Exercise →
Return only the lines running from the top of the entries to the line with "Utu Counselling (150, 2537)", inclusive, exactly as written.

Stored records →

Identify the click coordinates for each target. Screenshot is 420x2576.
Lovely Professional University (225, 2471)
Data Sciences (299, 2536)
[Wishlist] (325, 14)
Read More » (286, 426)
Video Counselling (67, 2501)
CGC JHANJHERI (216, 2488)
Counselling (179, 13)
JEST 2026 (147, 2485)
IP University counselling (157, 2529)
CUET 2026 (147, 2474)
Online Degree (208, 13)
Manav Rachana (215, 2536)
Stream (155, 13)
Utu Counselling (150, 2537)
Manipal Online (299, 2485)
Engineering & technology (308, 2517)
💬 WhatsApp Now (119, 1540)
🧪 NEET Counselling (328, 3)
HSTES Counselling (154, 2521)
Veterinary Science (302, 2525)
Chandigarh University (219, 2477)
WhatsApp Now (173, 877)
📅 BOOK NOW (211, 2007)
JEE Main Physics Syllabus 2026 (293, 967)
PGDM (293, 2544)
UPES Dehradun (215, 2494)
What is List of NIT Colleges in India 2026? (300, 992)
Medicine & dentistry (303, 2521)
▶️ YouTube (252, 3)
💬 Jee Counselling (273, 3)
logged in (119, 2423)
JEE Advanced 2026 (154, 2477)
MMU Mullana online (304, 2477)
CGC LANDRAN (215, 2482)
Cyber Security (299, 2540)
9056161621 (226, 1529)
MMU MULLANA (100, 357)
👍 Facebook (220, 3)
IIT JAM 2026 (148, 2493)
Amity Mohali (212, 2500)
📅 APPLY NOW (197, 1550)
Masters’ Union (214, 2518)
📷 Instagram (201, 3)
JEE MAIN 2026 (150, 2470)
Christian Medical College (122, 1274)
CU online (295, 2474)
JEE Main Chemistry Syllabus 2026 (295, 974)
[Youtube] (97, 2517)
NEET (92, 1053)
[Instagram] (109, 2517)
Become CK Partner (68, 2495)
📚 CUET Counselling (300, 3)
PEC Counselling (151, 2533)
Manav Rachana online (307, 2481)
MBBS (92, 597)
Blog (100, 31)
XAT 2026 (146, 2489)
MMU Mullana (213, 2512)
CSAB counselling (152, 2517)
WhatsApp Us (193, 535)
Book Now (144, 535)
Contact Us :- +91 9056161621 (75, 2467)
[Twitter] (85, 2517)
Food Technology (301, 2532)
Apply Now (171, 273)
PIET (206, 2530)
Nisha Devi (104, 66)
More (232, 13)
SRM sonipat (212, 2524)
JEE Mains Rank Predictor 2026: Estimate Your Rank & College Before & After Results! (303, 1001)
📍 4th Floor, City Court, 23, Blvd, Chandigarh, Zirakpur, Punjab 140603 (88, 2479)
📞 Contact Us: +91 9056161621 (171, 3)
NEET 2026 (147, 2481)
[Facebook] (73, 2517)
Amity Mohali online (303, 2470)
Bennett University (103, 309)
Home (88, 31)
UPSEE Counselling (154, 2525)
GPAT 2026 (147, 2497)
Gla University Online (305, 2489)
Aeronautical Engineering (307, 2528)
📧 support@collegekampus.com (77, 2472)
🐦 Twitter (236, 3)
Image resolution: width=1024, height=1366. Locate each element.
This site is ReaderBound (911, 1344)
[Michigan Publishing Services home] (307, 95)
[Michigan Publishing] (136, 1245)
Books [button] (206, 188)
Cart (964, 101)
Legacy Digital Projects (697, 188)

Output below →
Identify the click coordinates for each target. Screenshot is 420x2576.
Lovely Professional University (225, 2471)
Data Sciences (299, 2536)
[Wishlist] (325, 14)
Read More » (286, 426)
Video Counselling (67, 2501)
CGC JHANJHERI (216, 2488)
Counselling (179, 13)
JEST 2026 (147, 2485)
IP University counselling (157, 2529)
CUET 2026 (147, 2474)
Online Degree (208, 13)
Manav Rachana (215, 2536)
Stream (155, 13)
Utu Counselling (150, 2537)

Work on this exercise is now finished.